Last week, Panama signed a law that granted First Quantum a 20-year contract to operate the Cobre Panamá copper mine, putting an end to years of legal uncertainty. However, this decision has sparked outrage among locals, with protests erupting throughout the capital city of Panama City. Protestors argue that the contract was rushed through without sufficient public input and transparency, and they have also accused lawmakers of corruption.
The protests in Panama City have drawn significant attention, with some gatherings reaching over 50,000 attendees. The latest demonstration added a further 20,000 people to the cause. Organizers are urging people to move beyond social media and physically participate in these events.
In response to the mounting pressure, President Laurentino Cortizo has announced that Panama will hold a referendum on whether to revoke the controversial contract on December 17. Additionally, the president has issued a decree banning all new metal mining and imposing stricter regulations on those currently seeking permits.

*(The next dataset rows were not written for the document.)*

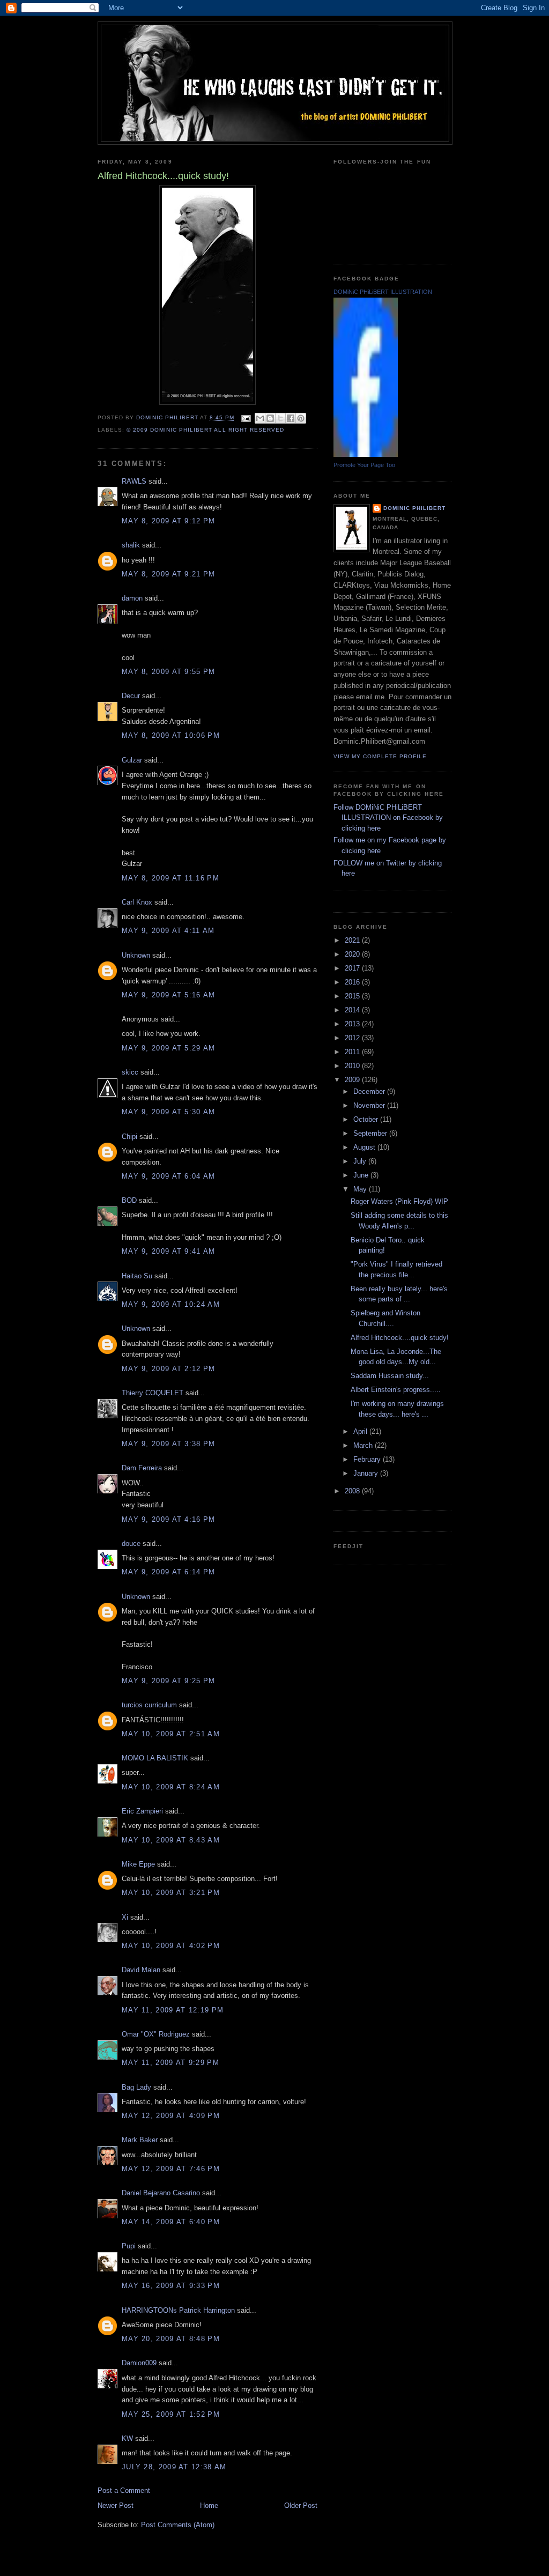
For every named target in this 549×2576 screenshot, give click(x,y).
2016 (353, 982)
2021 (353, 940)
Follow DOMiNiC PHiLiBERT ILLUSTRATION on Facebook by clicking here (388, 817)
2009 (353, 1080)
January (366, 1473)
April (361, 1431)
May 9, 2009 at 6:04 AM (169, 1176)
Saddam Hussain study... (390, 1376)
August (365, 1147)
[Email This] (260, 418)
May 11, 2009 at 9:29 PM (170, 2063)
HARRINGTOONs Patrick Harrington (178, 2310)
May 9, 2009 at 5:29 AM (169, 1048)
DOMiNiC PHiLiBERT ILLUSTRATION (382, 291)
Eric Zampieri (142, 1811)
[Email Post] (245, 418)
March (364, 1445)
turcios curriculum (149, 1705)
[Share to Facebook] (290, 418)
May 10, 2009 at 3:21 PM (171, 1893)
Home (209, 2505)
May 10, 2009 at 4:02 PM (171, 1946)
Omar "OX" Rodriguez (156, 2034)
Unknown (136, 955)
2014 (353, 1010)
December (370, 1091)
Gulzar (132, 760)
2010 (353, 1066)
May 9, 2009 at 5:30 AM (169, 1112)
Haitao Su (137, 1276)
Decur (131, 696)
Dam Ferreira (142, 1468)
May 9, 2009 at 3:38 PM (169, 1444)
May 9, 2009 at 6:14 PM (169, 1572)
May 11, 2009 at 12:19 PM (173, 2010)
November (370, 1105)
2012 (353, 1038)
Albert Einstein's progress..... (396, 1390)
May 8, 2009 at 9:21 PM (169, 574)
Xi (125, 1917)
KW (127, 2438)
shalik (131, 545)
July (360, 1161)
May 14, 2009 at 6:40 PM (171, 2222)
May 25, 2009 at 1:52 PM (171, 2414)
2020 (353, 954)
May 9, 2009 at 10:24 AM (171, 1304)
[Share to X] (280, 418)
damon (132, 598)
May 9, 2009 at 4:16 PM (169, 1519)
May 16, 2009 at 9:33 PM (171, 2286)
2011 (353, 1052)
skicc (130, 1072)
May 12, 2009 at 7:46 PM (171, 2169)
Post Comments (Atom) (177, 2525)
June (361, 1175)
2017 (353, 968)
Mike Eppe (138, 1864)
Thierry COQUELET (152, 1393)
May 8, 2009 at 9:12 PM (169, 521)
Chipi (129, 1136)
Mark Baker (140, 2140)
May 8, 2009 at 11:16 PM (170, 878)
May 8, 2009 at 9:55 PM (169, 672)
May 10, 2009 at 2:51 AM (171, 1734)
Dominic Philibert (414, 508)
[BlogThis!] (270, 418)
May (361, 1189)
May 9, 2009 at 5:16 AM (169, 995)
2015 (353, 996)
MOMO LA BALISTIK (155, 1758)
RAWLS (134, 481)
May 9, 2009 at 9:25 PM (169, 1681)
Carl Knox (137, 902)
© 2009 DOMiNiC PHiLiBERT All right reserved (205, 430)
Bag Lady (136, 2087)
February (368, 1459)
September (371, 1133)
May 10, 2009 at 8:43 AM (171, 1840)
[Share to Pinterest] (300, 418)
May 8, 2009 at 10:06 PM (171, 735)
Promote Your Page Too (364, 465)
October (366, 1119)
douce (131, 1543)
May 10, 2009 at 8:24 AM (171, 1787)
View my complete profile (380, 756)
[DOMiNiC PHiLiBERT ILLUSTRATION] (365, 454)
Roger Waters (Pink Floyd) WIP (399, 1201)
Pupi (129, 2246)
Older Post (300, 2505)
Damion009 (139, 2363)
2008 (353, 1491)
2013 (353, 1024)
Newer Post (115, 2505)
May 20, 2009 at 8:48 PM (171, 2339)
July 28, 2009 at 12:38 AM (174, 2467)
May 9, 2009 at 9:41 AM (169, 1251)
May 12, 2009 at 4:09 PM (171, 2116)
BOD (129, 1200)
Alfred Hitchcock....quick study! (400, 1338)
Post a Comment (124, 2490)
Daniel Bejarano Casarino (161, 2193)
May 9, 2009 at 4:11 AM (168, 931)
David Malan (141, 1970)
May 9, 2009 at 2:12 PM (169, 1369)
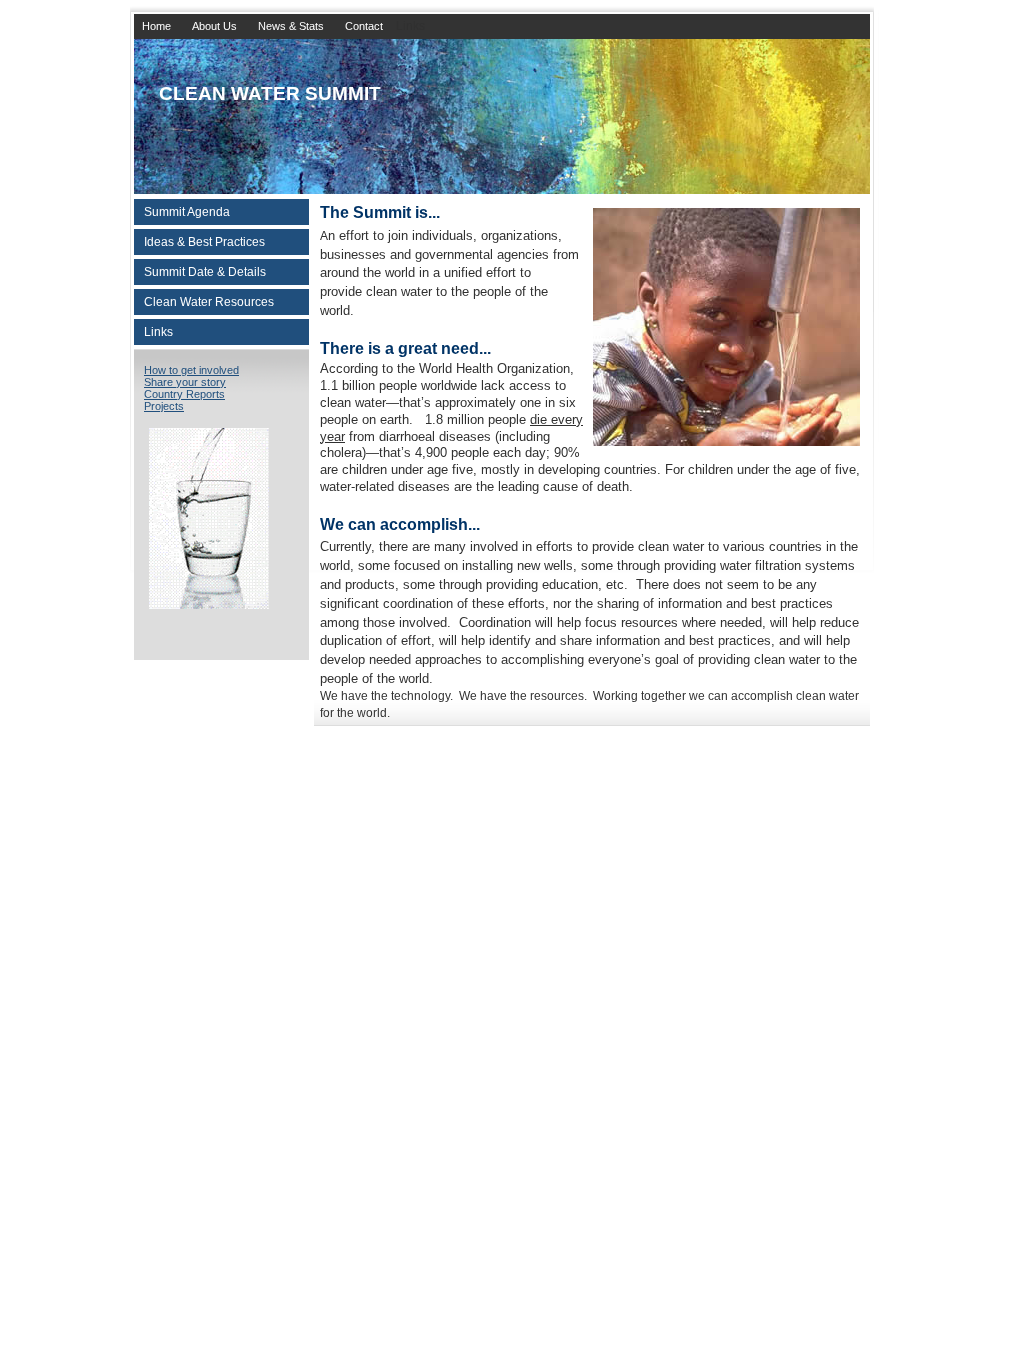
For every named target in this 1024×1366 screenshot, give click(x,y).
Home (156, 26)
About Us (214, 26)
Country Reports (184, 394)
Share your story (185, 382)
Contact (364, 26)
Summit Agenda (187, 212)
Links (158, 332)
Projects (164, 406)
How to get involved (191, 370)
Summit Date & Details (205, 272)
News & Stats (291, 26)
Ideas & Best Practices (204, 242)
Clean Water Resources (209, 302)
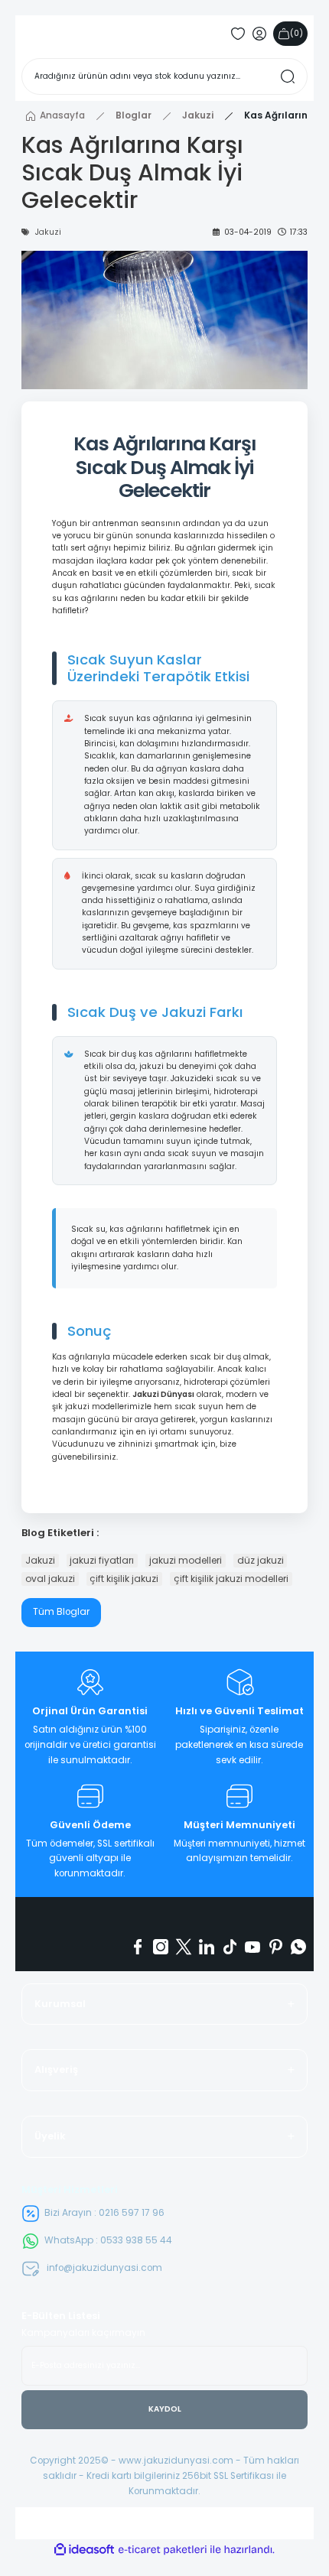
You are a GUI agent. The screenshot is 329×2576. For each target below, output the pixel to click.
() (296, 33)
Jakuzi (40, 1560)
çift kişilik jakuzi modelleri (231, 1578)
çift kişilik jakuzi (124, 1578)
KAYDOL (164, 2409)
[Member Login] (259, 33)
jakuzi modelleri (185, 1560)
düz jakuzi (260, 1560)
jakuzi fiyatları (102, 1560)
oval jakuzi (50, 1578)
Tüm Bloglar (61, 1612)
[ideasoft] (84, 2550)
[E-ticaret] (162, 2550)
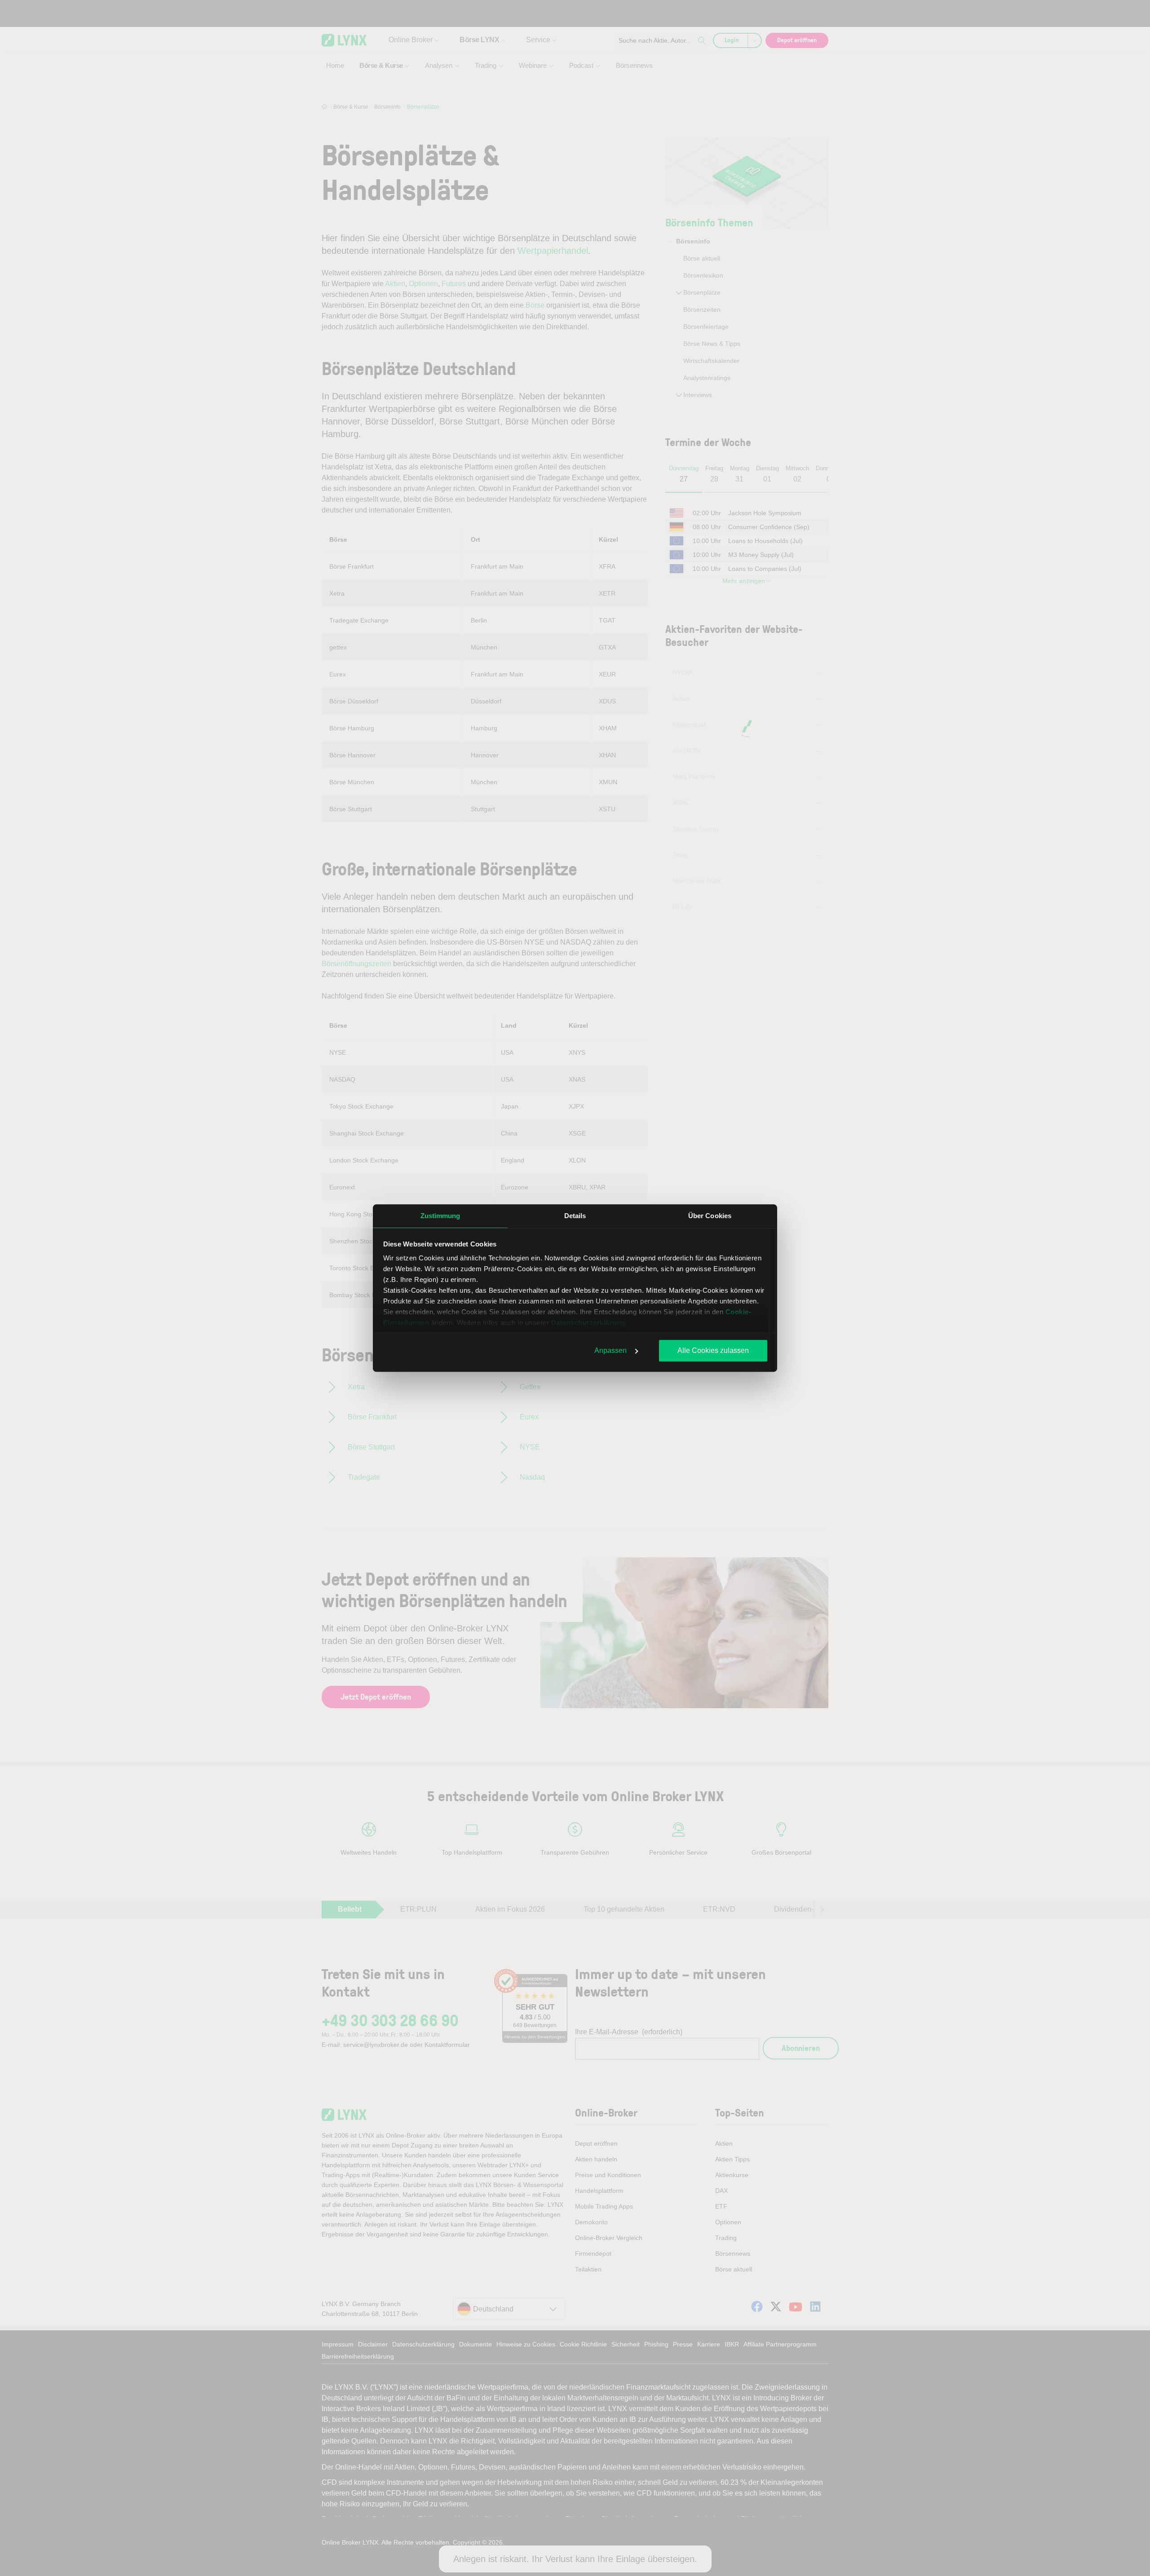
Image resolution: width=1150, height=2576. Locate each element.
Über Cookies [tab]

First Quantum, a leading copper mining company and Canada’s largest producer of the metal, achieved its highest-ever copper output of 816,000 tonnes in 2021, primarily due to Cobre Panamá’s record production.
The Cobre Panamá mine complex, situated approximately 120 km west of Panama City and 20 km from the Atlantic coast, contributes 3.5% to the country’s gross domestic product, as per government data.
This mining asset accounts for about 1.5% of global copper production and commenced operations in 2019. With an estimated 3.1 billion tonnes in proven and probable reserves, it has the capacity to produce over 300,000 tonnes of copper annually.
The current infrastructure of the complex includes two open pit mines, a processing plant, two 150MW power stations, and a port.